A Lesser Love presents poems of love and departure for romantic partners, family members, and even national citizens. Raised around diasporic Korean communities, E. J. Koh describes her work as deeply influenced by the idea of jeong, which can be translated as a deep attachment, bond, and reciprocity for places, people, and things. The spirit of jeong permeates this collection as each poem draws astonishing connections and illuminates the bonds that hold across time and place.
With evocative lyricism, Koh mixes the languages of science and emotion to compose some poems like chemistry equations that convert light into “reasonable dioxide” and then further transmogrify the formula into a complex understanding of the parent-child relationship. Through this alchemy the poet allows readers to see through the eyes of mothers, fathers, daughters, aunts, friends, and lovers: we see the tragedy of a sinking ferry, the hypocrisies of government agencies, the aftermath of war, and a very wide view through the Hubble space telescope. Demonstrating an ability to elicit profound emotional intensity, Koh crafts a book of poems that challenge, delight, and enrich.
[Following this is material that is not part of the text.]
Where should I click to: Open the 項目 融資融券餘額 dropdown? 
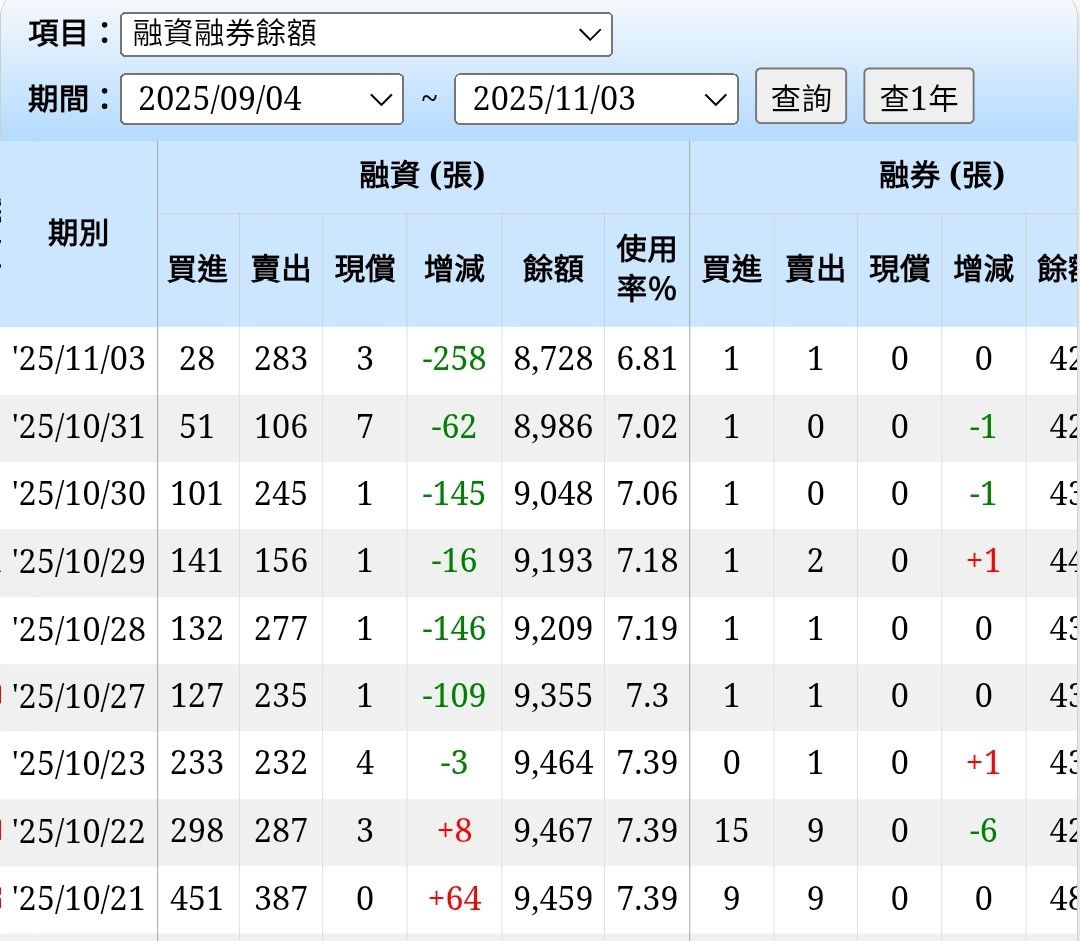pos(366,34)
E. J. Koh is the author of the memoir The Magical Language of Others. Her poems, translations, and stories have appeared in Academy of American Poets, Boston Review, Los Angeles Review of Books, Slate, and World Literature Today. Koh is the recipient of Prairie Schooner’s Virginia Faulkner Award and fellowships from the American Literary Translators Association, Kundiman, MacDowell Colony, Vermont Studio Center, among others. Koh earned her MFA at Columbia University and is completing her PhD at the University of Washington.